10. The WTRU of claim 9, wherein whether the second resource is spatially aligned with the PRS is determined based on an angle of arrival of the PRS and a boresight angle of the second resource.

11. The WTRU of claim 1, wherein the first group of resources is associated with SRSp transmissions.

12. A method implemented by a wireless transmit receive unit (WTRU), the method comprising:

receiving configuration information, wherein the configuration information indicates a first group of resources;

transmitting a first sounding reference signal for positioning (SRSp) using a first resource from the first group of resources;

performing a first measurement associated with a first reflected signal of the first SRSp; and

based on a determination that a result of the first measurement meets a first condition, transmitting an indication of the result of the first measurement to a network device.

13. The method of claim 12, wherein the configuration information further indicates a second group of resources and a relationship between the first resource and one or more resources from the second group of resources, and wherein the method further comprising, based on the determination that the result of the first measurement meets the first condition:

selecting a second resource from the second group of resources based on the first resource and the relationship between the first resource and the one or more resources from the second group of resources; and

transmitting a second SRSp using the second resource selected from the second group of resources.

14. The method of claim 13, wherein the method further comprising:

performing a second measurement associated with a second reflected signal of the second SRSp; and

based on a determination that a result of the second measurement meets a second condition, reporting an indication of the result of the second measurement to the network device.

15. The method of claim 14, wherein the first measurement and the second measurement include a first reference signal received power (RSRP) measurement and a second RSRP measurement, respectively, wherein the result of the first measurement is determined to meet the first condition based on a determination that the first RSRP measurement exceeds a first threshold value, and wherein the result of the second measurement is determined to meet the second condition based on a determination that the second RSRP measurement exceeds a second threshold value.

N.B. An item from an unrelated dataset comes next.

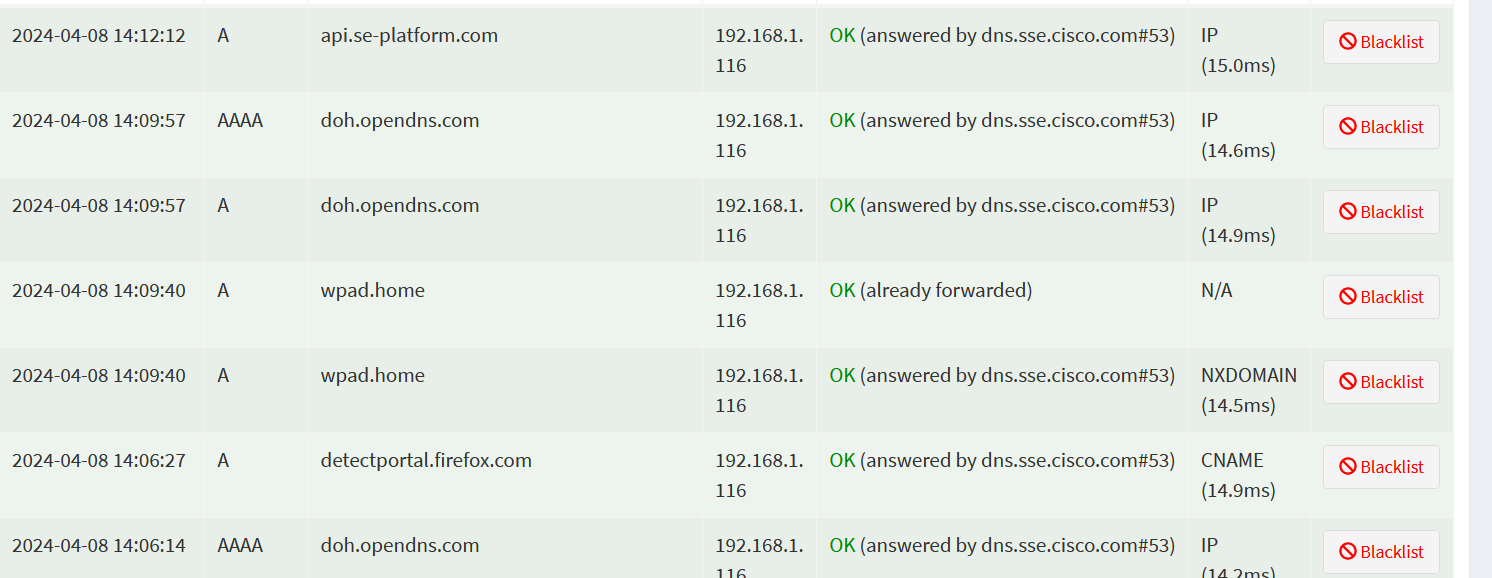The image size is (1492, 578).
Task: Select the domain detectportal.firefox.com
Action: point(425,460)

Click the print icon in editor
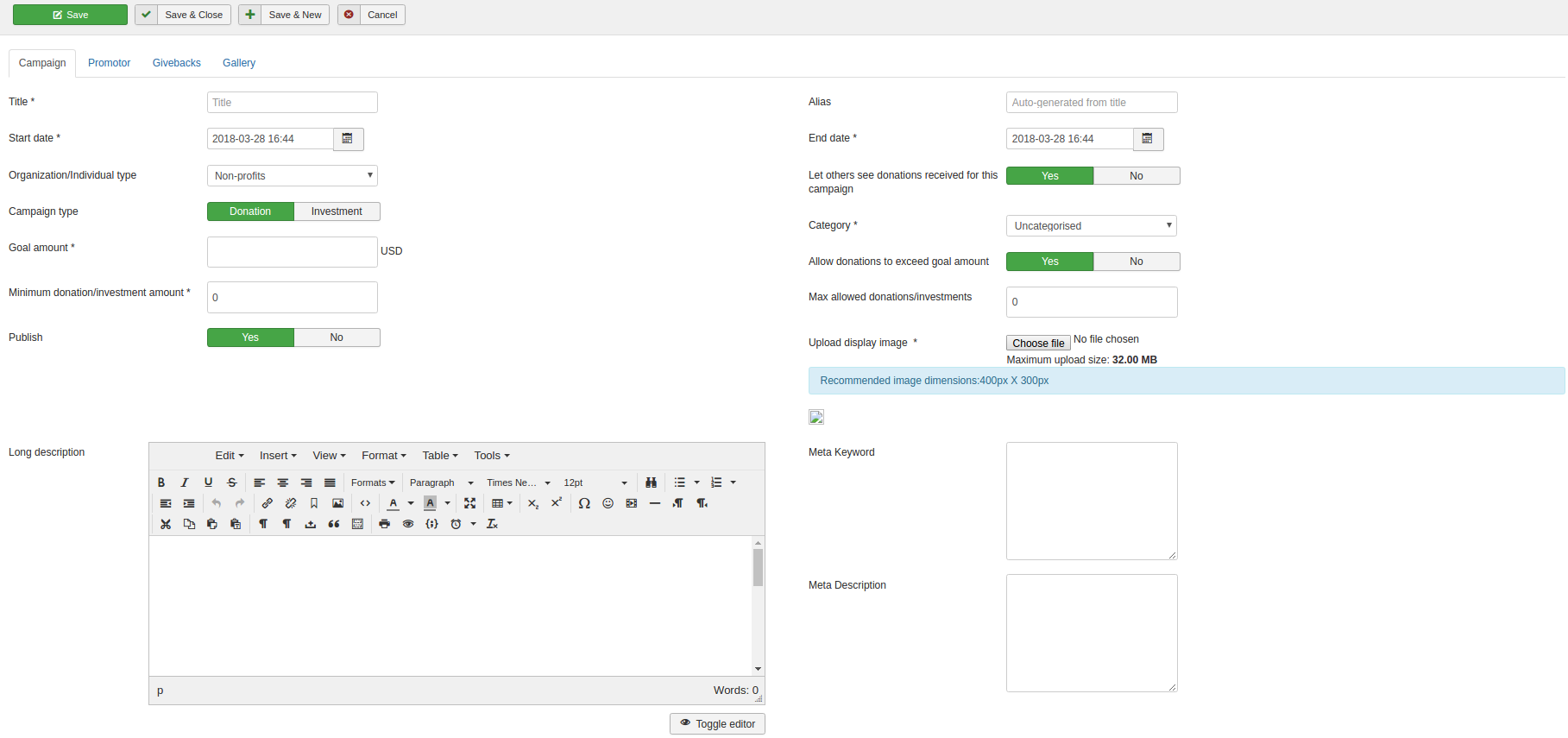[x=385, y=524]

16. The method of claim 14, further comprising:

determining a first time delay between the transmission of the first SRSp and the reception of the first reflected signal;

determining a second time delay between the transmission of the second SRSp and the reception of the second reflected signal; and

reporting the first time delay and the second time delay to the network device.

17. The method of claim 13, wherein the first group of resources is associated with beams of a first beamwidth, the second group of resources is associated with beams of a second beamwidth, and the first beamwidth is wider than the second beamwidth.

18-20. (canceled)

21. The method of claim 12, further comprising:

receiving a positioning reference signal (PRS) from the network device;

determining whether a second resource from the first group of resources is spatially aligned with the PRS; and

based on a determination that no resource from the first group of resources is spatially aligned with the PRS, sending a request to the network device for an SRSp resource that is spatially aligned with the PRS.

22. A network device, comprising:

a processor configured to: receive information from a wireless transmit receive unit (WTRU), wherein the information indicates a measurement associated with a reflected signal of a sounding reference signal for positioning (SPSp); determine a presence or non-presence of an obstacle between the network device and the WTRU based on the information received from the WTRU; and allocate a resource for the WTRU based on the presence or non-presence of the obstacle.

23. The network device of claim 22, wherein the information received from the WTRU indicates a reference signal received power (RSRP) associated with the reflected signal of the SPSp.